If it concerns anyone all that is. My name is Rain, I'm 36 years old, a father of two and a father to one. I currently weigh 545 pounds and it's killing me. It's a slow, painful death, but one that is inevitable if things don't change with me.

I have suffered a horrible disease most of my life. A disease that sneaks up on you and takes over your life. Many may say it's easily curable, and for some, it may be. For me, it is not. I have been a plagued with obesity my entire life. It has followed me closely, no matter how far or how fast I run from it. It has slowly taken over my life, pound by pound, inch by inch. At this point, I greatly fear that my only escape from this terrible disease with be my death. I don't want that to be true.

It causes me much pain, this ailment. My knees are shot, it hurts to stand, to walk, even, at times, to sit. I can not sleep at night because my body hurts so badly after a day of surviving under such a burden. My mind suffers as well. Depression is a silent and sneaky enemy. It feeds the obesity and the obesity feeds the depression.

I have used food as an escape for many years. Years I tried very hard to ignore the depression that has followed me throughout my life. I am still not sure what came first, being fat or being depressed. I do know that they live happily together in their co-dependent ways. Feeding on one another, supporting one another, all the while making my life rather unpleasant.

I do not know, exactly, how I got to the point I am currently at. Perhaps a love of food and a loathing of sweating had much to do with it. Perhaps it was the depression causing me to eat even when not hungry. Lack of motivation caused by lack of hope caused by depression and lack of support or friends. The pounds continued to find me, causing the pain to increase, causing the desire to exercise to become less and less, thus increasing the depression and the desire to eat because that is what makes me feel better. It's a vicious cycle and I can't seem to find my way out of it. Therapy is helping to a certain extent, but not enough.

And that brings me to the purpose, the point, the hope, of this letter. I need help. I don't know what kind of help, I will take any that is offered. I can't afford to join a gym, and if I did, I would be to self conscious to ever go. I have no exercise equipment at home, nor the financial means to purchase any. At this point, I can't even afford a decent pair of shoes.

My insurance won't cover gastric bypass surgery until I am diabetic. Given my current health, weight, and the fact that it runs it my family, that shouldn't take much longer. If I manage to live that long. I have even applied to be a cast member on “The biggest loser”. Though I'm not sure I have the personality for reality television.

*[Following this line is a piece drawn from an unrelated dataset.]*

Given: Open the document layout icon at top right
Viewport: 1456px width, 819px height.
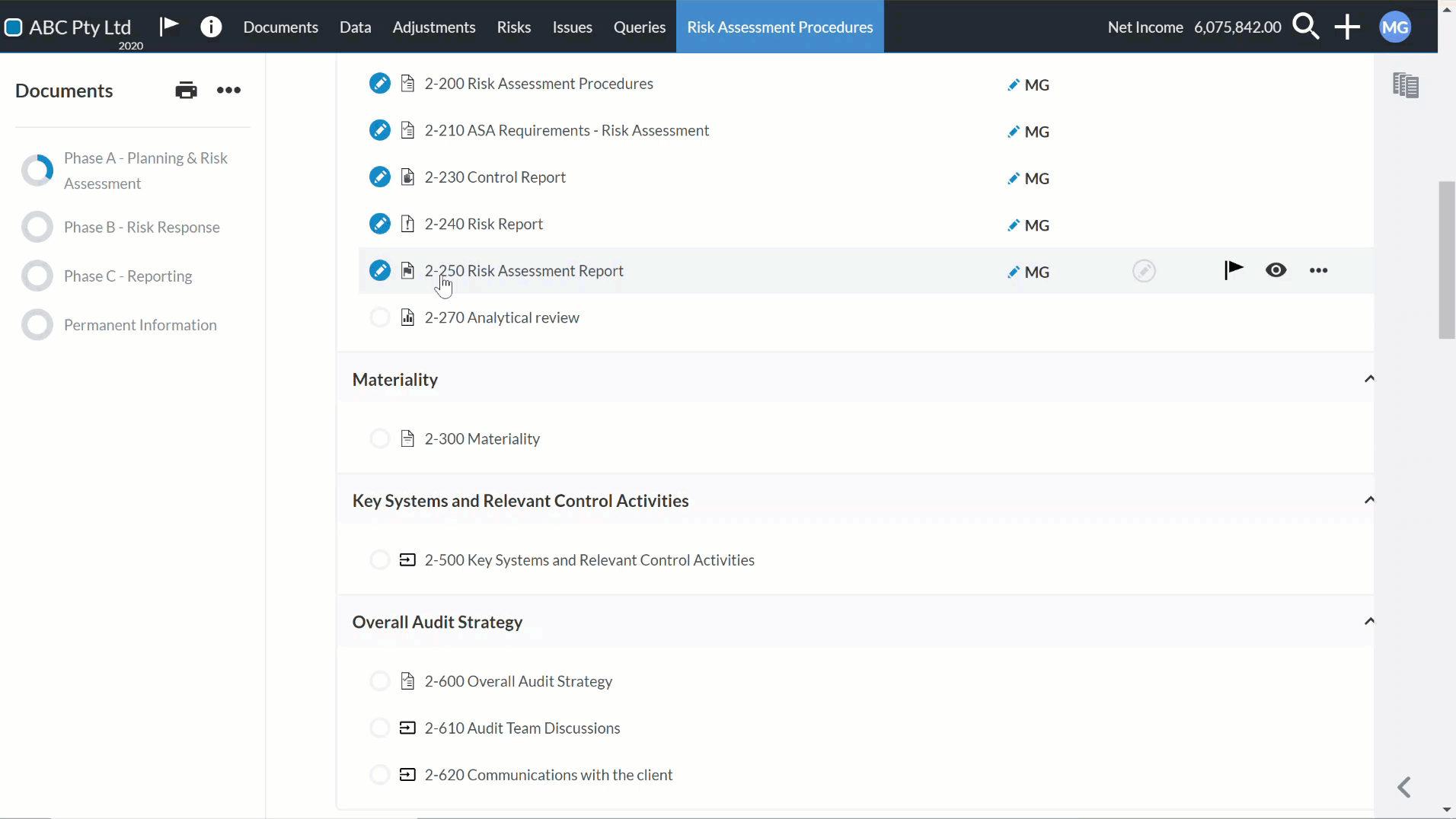Looking at the screenshot, I should pyautogui.click(x=1406, y=85).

I want to live, I want to see my children grow up, hold my grandchildren. I want to be able to play with my son and my daughter. It hurts me so deeply to not be able to get on floor and play with them, to not be able to ride bikes with them, or play in the park. Obesity has taken over my life.

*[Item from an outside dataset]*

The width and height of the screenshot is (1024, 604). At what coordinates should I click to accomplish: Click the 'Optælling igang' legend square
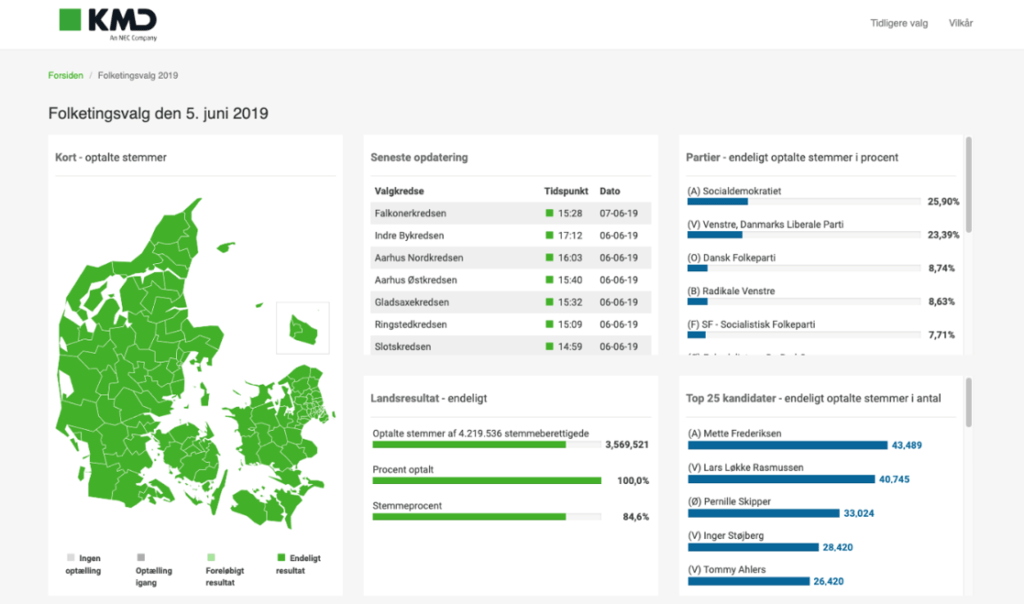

I don't go certain places because I can't fit, or can't sit for fear of destroying the furniture. I can't fit in many cars because the seat won't hold me, or the seat belt won't fit me. I live in constant pain, from my knees, my feet, my back, and most of all, my mind.

I don't know what to do. I don't know how to do it. My mind is ready, my body refuses to follow. Something has to change. I don't know how much longer I can take the pain. I don't know what is worse for me, the physical pain, or the mental. Wanting so much to do so many things, and not being able to.

I need more than advice. I need actual help. I need someone to kick me in the ass. I need someone to motivate me. I need activities I can do that will burn calories but not put me in severe pain for days after. I need to be able to play with my kids. I need to fit into clothes that would allow me to get a job. I need to live past 40.